TASK STATEMENT: Copy every line of the entries below word for word, leaving out the pictures.

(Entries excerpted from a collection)

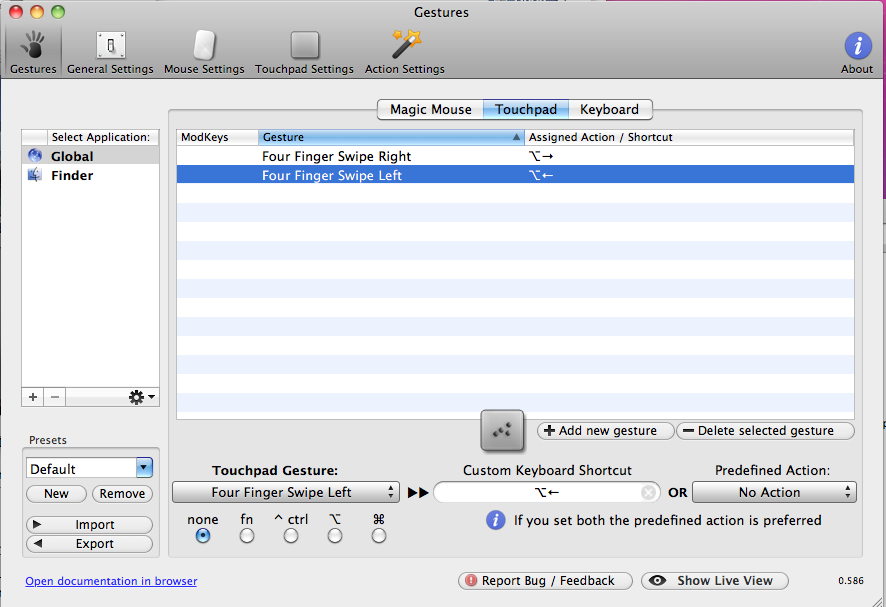The width and height of the screenshot is (886, 607).
Task: Open documentation in browser link
Action: click(x=111, y=581)
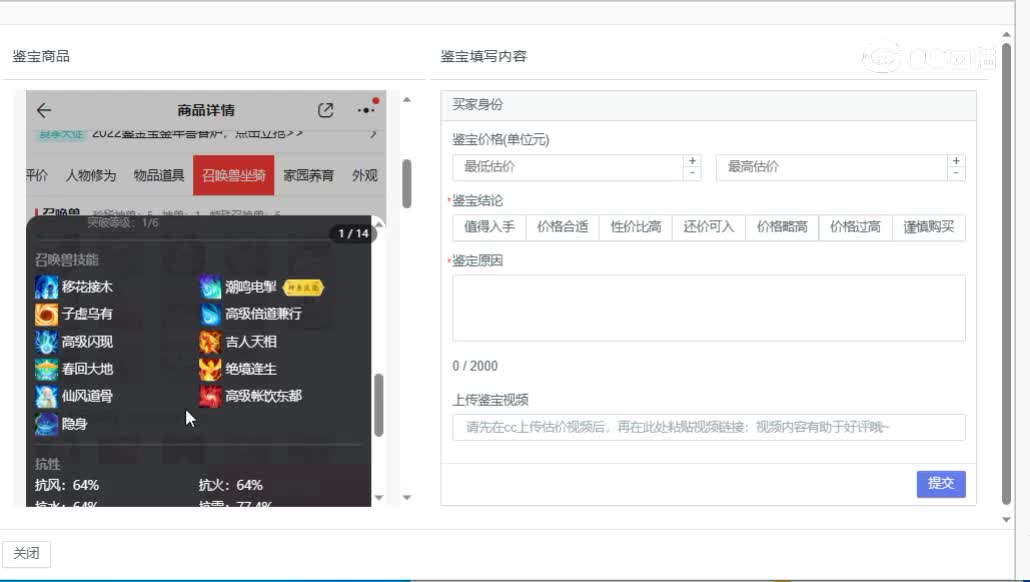
Task: Choose the 价格略高 appraisal conclusion
Action: click(x=779, y=227)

COMPLETE ANSWER:
The width and height of the screenshot is (886, 607).
Task: Open documentation in browser link
Action: click(x=111, y=581)
Task: Choose the 价格略高 appraisal conclusion
Action: click(x=779, y=227)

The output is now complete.